Saved entries

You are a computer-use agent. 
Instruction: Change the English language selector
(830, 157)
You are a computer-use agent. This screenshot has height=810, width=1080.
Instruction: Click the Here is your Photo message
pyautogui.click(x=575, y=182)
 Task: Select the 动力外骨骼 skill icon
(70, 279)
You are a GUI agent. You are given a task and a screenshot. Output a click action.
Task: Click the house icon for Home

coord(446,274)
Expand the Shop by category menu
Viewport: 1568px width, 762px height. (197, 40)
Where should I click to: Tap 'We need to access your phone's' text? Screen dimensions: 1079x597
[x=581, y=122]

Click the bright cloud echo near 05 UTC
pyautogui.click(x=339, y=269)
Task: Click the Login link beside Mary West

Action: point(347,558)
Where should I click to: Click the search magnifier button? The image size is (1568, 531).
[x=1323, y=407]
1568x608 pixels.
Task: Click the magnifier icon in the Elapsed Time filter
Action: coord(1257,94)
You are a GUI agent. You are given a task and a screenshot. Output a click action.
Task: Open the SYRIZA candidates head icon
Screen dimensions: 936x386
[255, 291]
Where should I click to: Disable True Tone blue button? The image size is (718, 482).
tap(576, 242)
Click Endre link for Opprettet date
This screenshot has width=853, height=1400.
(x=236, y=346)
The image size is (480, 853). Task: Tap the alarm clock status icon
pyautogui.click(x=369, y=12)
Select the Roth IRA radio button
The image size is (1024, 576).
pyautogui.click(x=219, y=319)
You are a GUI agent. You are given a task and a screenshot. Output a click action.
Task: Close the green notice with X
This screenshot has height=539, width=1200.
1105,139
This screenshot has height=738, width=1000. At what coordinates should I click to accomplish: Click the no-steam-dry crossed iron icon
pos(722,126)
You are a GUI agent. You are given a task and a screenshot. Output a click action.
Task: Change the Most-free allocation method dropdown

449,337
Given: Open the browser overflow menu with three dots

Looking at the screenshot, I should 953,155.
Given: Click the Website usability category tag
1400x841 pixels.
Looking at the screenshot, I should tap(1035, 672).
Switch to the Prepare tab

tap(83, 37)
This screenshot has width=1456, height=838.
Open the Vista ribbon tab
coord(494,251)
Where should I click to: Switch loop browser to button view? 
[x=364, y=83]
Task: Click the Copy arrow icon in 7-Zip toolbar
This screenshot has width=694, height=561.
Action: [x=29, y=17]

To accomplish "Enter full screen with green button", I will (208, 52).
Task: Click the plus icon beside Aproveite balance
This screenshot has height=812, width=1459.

- WHAT TO WORK ON:
Every record above must be duplicated exactly.

- RESULT OF THE EXERCISE:
You are a computer-use agent. 
Instruction: Change the English language selector
(830, 157)
You are a computer-use agent. This screenshot has height=810, width=1080.
Instruction: Click the Here is your Photo message
pyautogui.click(x=575, y=182)
 Task: Select the 动力外骨骼 skill icon
(70, 279)
You are a GUI agent. You are given a task and a screenshot. Output a click action.
Task: Click the house icon for Home

coord(446,274)
Expand the Shop by category menu
Viewport: 1568px width, 762px height. (197, 40)
Where should I click to: Tap 'We need to access your phone's' text? Screen dimensions: 1079x597
[x=581, y=122]

Click the bright cloud echo near 05 UTC
pyautogui.click(x=339, y=269)
Task: Click the Login link beside Mary West

Action: point(347,558)
Where should I click to: Click the search magnifier button? The image size is (1568, 531).
[x=1323, y=407]
1568x608 pixels.
Task: Click the magnifier icon in the Elapsed Time filter
Action: coord(1257,94)
You are a GUI agent. You are given a task and a screenshot. Output a click action.
Task: Open the SYRIZA candidates head icon
Screen dimensions: 936x386
[255, 291]
Where should I click to: Disable True Tone blue button? The image size is (718, 482).
tap(576, 242)
Click Endre link for Opprettet date
This screenshot has width=853, height=1400.
(x=236, y=346)
The image size is (480, 853). Task: Tap the alarm clock status icon
pyautogui.click(x=369, y=12)
Select the Roth IRA radio button
The image size is (1024, 576).
pyautogui.click(x=219, y=319)
You are a GUI agent. You are given a task and a screenshot. Output a click action.
Task: Close the green notice with X
This screenshot has height=539, width=1200.
1105,139
This screenshot has height=738, width=1000. At what coordinates should I click to accomplish: Click the no-steam-dry crossed iron icon
pos(722,126)
You are a GUI agent. You are given a task and a screenshot. Output a click action.
Task: Change the Most-free allocation method dropdown

449,337
Given: Open the browser overflow menu with three dots

Looking at the screenshot, I should 953,155.
Given: Click the Website usability category tag
1400x841 pixels.
Looking at the screenshot, I should tap(1035, 672).
Switch to the Prepare tab

tap(83, 37)
This screenshot has width=1456, height=838.
Open the Vista ribbon tab
coord(494,251)
Where should I click to: Switch loop browser to button view? 
[x=364, y=83]
Task: Click the Copy arrow icon in 7-Zip toolbar
This screenshot has width=694, height=561.
Action: [x=29, y=17]

To accomplish "Enter full screen with green button", I will (208, 52).
Task: Click the plus icon beside Aproveite balance
This screenshot has height=812, width=1459.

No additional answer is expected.